Put the lines of the data below into a numbered list, starting with the line that contains "Screen dimensions: 967x544" and running through the line that contains "Action: pyautogui.click(x=704, y=96)", with blank lines omitted. Leave the pictures out of your list.

### ENTRIES PROVIDED
--- Start ---
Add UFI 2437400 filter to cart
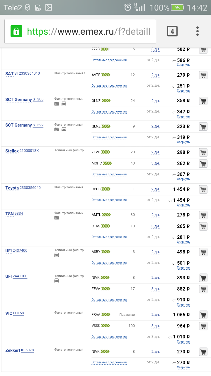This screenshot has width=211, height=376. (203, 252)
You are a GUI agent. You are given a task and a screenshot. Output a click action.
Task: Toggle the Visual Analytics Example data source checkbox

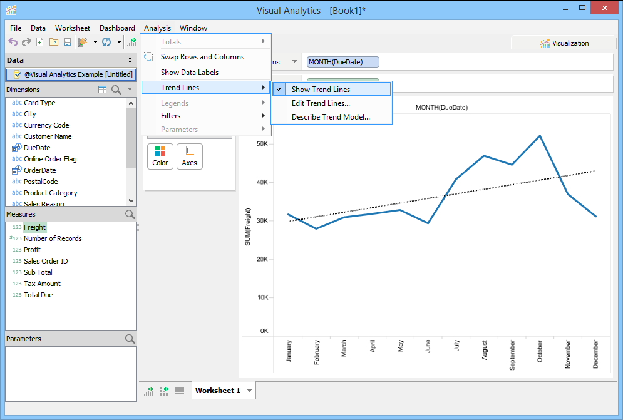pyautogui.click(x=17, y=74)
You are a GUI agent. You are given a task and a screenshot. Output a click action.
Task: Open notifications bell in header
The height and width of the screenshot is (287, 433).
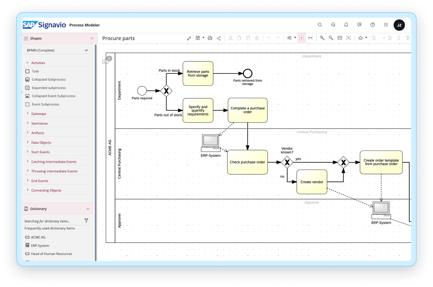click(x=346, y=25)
--- End ---
--- Start ---
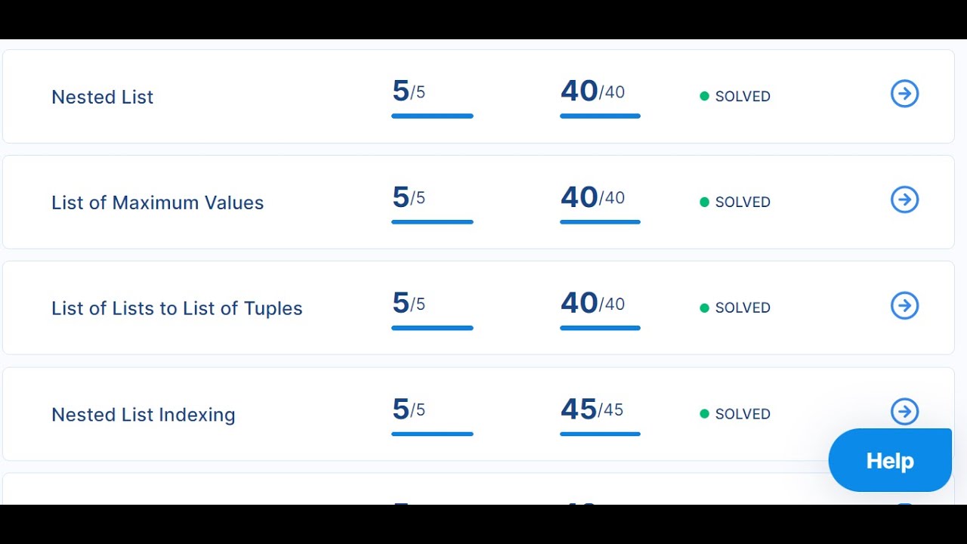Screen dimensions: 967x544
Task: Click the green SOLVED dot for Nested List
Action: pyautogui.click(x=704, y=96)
--- End ---
### RESULT OF THE TASK
1. Screen dimensions: 967x544
2. Task: Click the green SOLVED dot for Nested List
3. Action: pyautogui.click(x=704, y=96)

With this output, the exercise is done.